Entity Framework async operation takes ten times as long to complete

Adding to the answer given by @rducom. This issue is still present in Microsoft.EntityFrameworkCore 6.0.0

The blocking part is actually SqlClient and the recommended workaround by @AndriySvyryd that works on the EF core project is:

Don't use VARCHAR(MAX) or don't use async queries.

This happened to me when reading a large JSON object and Image (binary) data with async queries.

Links:

https://github.com/dotnet/efcore/issues/18571#issuecomment-545992812

https://github.com/dotnet/efcore/issues/18571

https://github.com/dotnet/efcore/issues/885

https://github.com/dotnet/SqlClient/issues/245

https://github.com/dotnet/SqlClient/issues/593


I found this question very interesting, especially since I'm using async everywhere with Ado.Net and EF 6. I was hoping someone to give an explanation for this question, but it doesn't happened. So I tried to reproduce this problem on my side. I hope some of you will find this interesting.

First good news : I reproduced it :) And the difference is enormous. With a factor 8 ...

first results

First I was suspecting something dealing with CommandBehavior, since I read an interesting article about async with Ado, saying this :

"Since non-sequential access mode has to store the data for the entire row, it can cause issues if you are reading a large column from the server (such as varbinary(MAX), varchar(MAX), nvarchar(MAX) or XML)."

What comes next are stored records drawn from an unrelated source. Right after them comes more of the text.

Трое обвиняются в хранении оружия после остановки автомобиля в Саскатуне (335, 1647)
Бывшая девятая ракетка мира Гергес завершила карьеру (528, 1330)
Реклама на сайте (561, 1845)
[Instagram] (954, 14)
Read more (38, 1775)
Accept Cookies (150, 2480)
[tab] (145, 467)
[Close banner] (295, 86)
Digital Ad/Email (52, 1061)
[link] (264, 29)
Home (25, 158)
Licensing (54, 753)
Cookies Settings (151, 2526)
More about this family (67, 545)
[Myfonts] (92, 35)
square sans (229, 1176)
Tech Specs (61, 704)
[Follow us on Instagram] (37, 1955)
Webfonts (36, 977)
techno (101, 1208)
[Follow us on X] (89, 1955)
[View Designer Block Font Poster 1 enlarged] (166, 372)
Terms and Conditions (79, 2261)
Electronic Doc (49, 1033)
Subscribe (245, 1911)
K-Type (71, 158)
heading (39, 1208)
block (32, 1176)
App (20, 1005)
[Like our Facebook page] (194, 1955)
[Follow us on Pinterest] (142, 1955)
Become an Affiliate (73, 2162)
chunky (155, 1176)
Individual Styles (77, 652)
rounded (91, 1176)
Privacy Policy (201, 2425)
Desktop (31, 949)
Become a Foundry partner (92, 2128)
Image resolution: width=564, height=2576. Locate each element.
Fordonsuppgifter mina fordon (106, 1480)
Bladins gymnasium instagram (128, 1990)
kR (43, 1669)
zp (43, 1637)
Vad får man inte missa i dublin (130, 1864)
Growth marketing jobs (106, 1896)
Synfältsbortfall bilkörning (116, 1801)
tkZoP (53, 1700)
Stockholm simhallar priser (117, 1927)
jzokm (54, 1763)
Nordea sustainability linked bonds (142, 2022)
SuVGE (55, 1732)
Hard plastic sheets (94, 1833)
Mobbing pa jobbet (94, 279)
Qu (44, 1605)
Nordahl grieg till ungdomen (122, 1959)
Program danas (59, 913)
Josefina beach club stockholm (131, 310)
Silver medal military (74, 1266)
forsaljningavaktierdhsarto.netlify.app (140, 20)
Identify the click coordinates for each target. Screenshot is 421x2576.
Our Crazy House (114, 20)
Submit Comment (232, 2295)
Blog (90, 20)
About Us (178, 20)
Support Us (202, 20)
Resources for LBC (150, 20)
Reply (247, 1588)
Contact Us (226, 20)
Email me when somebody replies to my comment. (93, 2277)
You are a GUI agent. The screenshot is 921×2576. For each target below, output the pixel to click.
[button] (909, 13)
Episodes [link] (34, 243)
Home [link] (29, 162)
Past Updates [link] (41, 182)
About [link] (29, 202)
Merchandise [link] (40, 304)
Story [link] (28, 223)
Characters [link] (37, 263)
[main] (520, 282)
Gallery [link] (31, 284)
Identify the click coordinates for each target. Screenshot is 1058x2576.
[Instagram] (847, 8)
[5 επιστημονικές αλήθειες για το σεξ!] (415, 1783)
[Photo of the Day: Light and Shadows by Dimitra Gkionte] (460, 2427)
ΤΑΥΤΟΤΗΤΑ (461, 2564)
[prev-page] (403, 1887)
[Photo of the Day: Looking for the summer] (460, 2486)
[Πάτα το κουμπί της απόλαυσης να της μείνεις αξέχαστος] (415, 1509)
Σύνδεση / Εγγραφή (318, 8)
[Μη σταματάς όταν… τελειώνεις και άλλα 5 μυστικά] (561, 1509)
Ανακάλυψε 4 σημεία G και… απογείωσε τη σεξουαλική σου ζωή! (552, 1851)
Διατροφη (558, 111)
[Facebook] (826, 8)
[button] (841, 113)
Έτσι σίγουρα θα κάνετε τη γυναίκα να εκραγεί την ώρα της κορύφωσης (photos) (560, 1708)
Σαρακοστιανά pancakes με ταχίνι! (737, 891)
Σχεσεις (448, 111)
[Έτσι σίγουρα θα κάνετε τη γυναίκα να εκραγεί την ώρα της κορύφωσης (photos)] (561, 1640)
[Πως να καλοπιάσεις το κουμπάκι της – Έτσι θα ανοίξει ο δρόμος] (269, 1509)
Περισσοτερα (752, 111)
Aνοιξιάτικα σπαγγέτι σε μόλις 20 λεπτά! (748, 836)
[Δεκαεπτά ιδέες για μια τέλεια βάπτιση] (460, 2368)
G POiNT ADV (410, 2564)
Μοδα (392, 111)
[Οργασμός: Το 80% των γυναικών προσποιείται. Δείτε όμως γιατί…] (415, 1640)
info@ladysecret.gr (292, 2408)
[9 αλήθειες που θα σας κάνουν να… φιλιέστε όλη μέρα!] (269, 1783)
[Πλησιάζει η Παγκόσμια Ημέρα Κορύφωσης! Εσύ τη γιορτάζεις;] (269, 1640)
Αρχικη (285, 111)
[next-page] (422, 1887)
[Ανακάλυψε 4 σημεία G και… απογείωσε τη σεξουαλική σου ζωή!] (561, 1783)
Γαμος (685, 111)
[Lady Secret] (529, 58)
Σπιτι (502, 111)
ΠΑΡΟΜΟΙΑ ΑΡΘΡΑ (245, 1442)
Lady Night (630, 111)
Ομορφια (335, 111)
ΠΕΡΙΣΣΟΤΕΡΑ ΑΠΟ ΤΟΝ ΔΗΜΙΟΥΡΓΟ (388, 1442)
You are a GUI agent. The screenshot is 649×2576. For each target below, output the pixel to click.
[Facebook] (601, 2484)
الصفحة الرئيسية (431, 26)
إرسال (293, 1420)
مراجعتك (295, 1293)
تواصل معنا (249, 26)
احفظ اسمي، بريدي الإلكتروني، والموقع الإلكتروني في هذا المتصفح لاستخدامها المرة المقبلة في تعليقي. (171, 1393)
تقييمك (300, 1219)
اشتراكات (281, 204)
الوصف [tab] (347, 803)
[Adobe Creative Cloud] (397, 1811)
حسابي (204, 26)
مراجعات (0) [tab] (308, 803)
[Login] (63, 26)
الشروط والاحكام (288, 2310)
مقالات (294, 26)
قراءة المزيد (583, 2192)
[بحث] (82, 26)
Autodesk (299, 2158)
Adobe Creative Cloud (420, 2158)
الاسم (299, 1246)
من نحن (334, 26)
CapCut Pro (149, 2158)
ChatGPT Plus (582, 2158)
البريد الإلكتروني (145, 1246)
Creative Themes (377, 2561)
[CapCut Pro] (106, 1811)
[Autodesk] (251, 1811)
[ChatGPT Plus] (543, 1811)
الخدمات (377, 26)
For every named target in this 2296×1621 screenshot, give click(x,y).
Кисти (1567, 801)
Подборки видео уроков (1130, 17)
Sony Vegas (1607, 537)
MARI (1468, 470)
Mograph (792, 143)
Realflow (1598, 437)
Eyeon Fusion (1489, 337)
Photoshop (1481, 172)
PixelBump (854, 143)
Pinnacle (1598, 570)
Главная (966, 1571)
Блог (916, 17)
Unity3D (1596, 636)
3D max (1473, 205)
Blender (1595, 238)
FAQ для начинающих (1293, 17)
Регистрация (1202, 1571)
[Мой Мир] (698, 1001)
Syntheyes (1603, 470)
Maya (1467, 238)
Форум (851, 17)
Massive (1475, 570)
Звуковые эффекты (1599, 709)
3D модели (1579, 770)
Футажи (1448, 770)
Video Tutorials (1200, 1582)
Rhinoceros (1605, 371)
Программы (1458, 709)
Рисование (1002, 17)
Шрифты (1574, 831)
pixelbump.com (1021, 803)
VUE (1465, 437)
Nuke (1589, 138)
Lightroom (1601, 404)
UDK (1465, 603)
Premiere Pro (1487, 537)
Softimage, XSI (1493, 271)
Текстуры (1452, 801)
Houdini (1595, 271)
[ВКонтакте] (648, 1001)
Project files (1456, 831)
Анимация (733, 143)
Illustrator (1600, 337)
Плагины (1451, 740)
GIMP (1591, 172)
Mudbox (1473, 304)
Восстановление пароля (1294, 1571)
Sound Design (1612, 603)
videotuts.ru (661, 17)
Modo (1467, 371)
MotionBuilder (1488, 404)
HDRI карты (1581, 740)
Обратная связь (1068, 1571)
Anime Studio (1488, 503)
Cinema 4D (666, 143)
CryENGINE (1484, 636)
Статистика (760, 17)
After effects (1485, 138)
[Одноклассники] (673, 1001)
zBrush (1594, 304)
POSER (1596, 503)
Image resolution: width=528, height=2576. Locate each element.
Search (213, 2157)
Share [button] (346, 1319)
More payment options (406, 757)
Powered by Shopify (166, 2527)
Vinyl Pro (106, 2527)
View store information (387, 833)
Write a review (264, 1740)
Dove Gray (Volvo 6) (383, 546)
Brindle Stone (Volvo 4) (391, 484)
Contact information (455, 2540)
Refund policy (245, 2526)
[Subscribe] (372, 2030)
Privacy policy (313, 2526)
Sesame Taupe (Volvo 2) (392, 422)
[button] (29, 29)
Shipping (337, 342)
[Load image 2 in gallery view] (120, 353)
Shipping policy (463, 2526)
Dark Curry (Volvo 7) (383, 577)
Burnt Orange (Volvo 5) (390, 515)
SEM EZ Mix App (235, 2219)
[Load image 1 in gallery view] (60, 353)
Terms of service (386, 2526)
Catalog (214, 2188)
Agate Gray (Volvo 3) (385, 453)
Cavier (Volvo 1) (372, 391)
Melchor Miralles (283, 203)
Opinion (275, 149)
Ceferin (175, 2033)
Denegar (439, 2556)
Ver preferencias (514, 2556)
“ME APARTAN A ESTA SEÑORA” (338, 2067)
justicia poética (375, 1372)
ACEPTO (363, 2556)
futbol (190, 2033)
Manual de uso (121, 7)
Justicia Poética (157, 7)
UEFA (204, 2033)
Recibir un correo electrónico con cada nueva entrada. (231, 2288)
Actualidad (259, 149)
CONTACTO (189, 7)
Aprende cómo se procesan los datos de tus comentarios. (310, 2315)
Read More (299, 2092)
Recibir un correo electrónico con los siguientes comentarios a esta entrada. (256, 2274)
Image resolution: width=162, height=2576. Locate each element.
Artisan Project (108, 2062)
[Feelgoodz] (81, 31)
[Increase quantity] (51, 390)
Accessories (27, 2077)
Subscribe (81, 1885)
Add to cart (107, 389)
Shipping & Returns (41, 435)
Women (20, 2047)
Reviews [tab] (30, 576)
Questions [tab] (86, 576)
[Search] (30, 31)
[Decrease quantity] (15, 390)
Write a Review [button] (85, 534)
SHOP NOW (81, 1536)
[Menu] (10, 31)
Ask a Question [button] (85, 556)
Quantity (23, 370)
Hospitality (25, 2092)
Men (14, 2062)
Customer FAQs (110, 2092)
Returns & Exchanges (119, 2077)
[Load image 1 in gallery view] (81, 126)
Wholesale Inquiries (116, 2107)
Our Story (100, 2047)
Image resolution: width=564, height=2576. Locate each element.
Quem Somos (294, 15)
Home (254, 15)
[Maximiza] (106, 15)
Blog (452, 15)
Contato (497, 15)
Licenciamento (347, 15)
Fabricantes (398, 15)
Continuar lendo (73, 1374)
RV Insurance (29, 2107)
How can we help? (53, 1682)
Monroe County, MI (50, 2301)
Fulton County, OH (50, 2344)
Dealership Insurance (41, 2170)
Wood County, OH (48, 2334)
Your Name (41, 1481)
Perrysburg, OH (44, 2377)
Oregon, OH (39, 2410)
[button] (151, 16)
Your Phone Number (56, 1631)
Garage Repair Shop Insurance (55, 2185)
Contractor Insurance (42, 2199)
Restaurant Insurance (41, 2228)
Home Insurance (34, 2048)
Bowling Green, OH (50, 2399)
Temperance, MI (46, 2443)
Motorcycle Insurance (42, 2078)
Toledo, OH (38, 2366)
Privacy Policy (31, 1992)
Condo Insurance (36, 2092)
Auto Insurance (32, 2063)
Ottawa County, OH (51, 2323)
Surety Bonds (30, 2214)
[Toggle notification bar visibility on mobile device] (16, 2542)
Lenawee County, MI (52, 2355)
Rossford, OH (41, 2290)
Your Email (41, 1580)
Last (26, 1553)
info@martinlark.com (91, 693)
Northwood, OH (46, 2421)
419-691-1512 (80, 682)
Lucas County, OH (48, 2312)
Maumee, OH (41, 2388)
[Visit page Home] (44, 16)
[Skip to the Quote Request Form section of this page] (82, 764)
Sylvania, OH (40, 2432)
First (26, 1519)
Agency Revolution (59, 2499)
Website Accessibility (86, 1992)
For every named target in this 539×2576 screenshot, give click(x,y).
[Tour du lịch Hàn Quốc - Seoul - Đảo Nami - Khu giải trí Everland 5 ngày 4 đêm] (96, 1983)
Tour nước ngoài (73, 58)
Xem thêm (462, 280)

I was suspecting ToList() calls to be CommandBehavior.SequentialAccess and async ones to be CommandBehavior.Default (non-sequential, which can cause issues). So I downloaded EF6's sources, and put breakpoints everywhere (where CommandBehavior where used, of course).

Result : nothing. All the calls are made with CommandBehavior.Default .... So I tried to step into EF code to understand what happens... and.. ooouch... I never see such a delegating code, everything seems lazy executed...

So I tried to do some profiling to understand what happens...

And I think I have something...

Here's the model to create the table I benchmarked, with 3500 lines inside of it, and 256 Kb random data in each varbinary(MAX). (EF 6.1 - CodeFirst - CodePlex) :

public class TestContext : DbContext
{
    public TestContext()
        : base(@"Server=(localdb)\\v11.0;Integrated Security=true;Initial Catalog=BENCH") // Local instance
    {
    }
    public DbSet<TestItem> Items { get; set; }
}

public class TestItem
{
    public int ID { get; set; }
    public string Name { get; set; }
    public byte[] BinaryData { get; set; }
}

And here's the code I used to create the test data, and benchmark EF.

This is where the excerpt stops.